Eccentric towards s_high. This has a favorable effect on the switching behavior at low engine speeds, since the senkräften resulting, necessary for the adjustment moments are correspondingly low. On the other hand, the omission of a bolt allows the utilization of the entire support piston height as a sealing length. This is advantageous in terms of dispensing with additional Dichtelemen- te, since the system tolerates a certain leakage - for example, affects at a lever ratio of about 1/10, a leakage-induced sinking of the support piston of eg 0.1 mm on the effective connecting rod length only about 10 m off, but if it is too large, the Verdich ^¬ tion ratio unintentionally "drift". Likewise, the sealing elements generate an additional frictional torque during an adjustment process. Thus, an adjustment can be initiated only if this moment is overcome. The sealing element may thus also comprise a sealing system consisting of an O-ring and an overlying rectangular ring made of a PTFE composite material. Its friction has, for example, a breakaway torque of the eccentric of 0.5 Nm to 0.8 Nm result. This low-appearing torque level is only slightly exceeded at low speeds for a circuit in the direction "s_high" because of the very low mass forces in these operating points. Since only a slight excess torque in turn is associated with losses in the switching speed, the above measures for these extreme operating points are therefore of great importance.

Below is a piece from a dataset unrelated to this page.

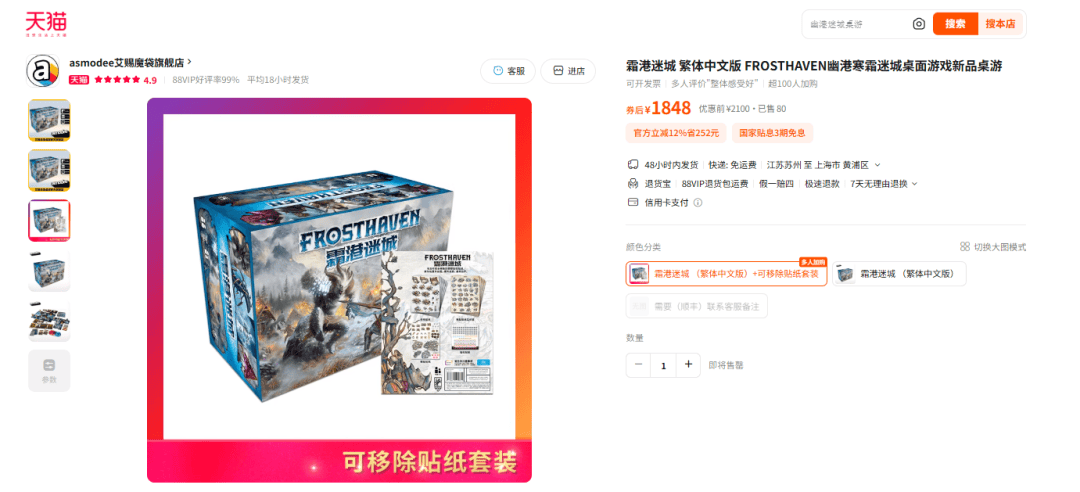Image resolution: width=1080 pixels, height=492 pixels.
Task: Expand asmodee store name chevron
Action: point(189,62)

The invention can be further alternatively rewrite by one of said following feature groups, in which the characteristic groups with- any are combined with each other and individual features of one Merkmalsgrup ^¬ pe with one or more features of one or more other groups of features and / or described one or more of the above- Embodiments can be combined. Comprising 1. piston engine

a crankshaft, at least one connecting rod 17 rotatably mounted on the crankshaft, wherein the connecting rod 17 has a small 2 and a large eye 3 and wherein the connecting rod 17 has a connecting rod shaft 17.1,

 a compression piston arranged on the connecting rod 17, preferably a combustion chamber piston, which is eccentrically adjustable by means of an eccentric 5 and an adjustment system, preferably an adjusting linkage, wherein the adjustment system by means of at least one movable in a support cylinder of the connecting rod 17 support piston 27, 27.1, 27.2 itself supported, wherein the connecting rod shaft 17.1 has the support cylinder,

characterized in that

 the connecting rod shaft 17.1 is formed in several parts with a base body, wherein the support cylinder is connected as a separate sleeve 26.1, 26.2 with the base body.

Piston engine according to item 1, wherein the support cylinder via a cohesive connection, in particular welding, a non-positive connection, in particular screwing, and / or is connected by compression with the connecting rod shaft 17.1.

Piston machine according to item 1 or 2, wherein the support cylinder is made of a different material than the connecting rod shaft 17.1.

Piston machine according to item 3, wherein the support cylinder is made of aluminum.

Piston machine according to one of the preceding figures, wherein the support cylinder and the support piston 27, 27.1, 27.2 form a targeted leakage path.

Piston machine according to paragraph 5, wherein the support piston 27, 27.1, 27.2 without a separate sealing element between support piston 27, 27.1, 27.2 and Support cylinder is provided and moves without sealing element along the support cylinder.

Piston machine according to item 5 or 6, wherein the support piston 27, 27.1, 27.2 is provided with a sealing element which allows a targeted leakage, preferably by means of a division in a joint region of the sealing element and an axial clearance between a height of the sealing element on the one hand and on the other hand, a groove height a groove in which the sealing element is arranged.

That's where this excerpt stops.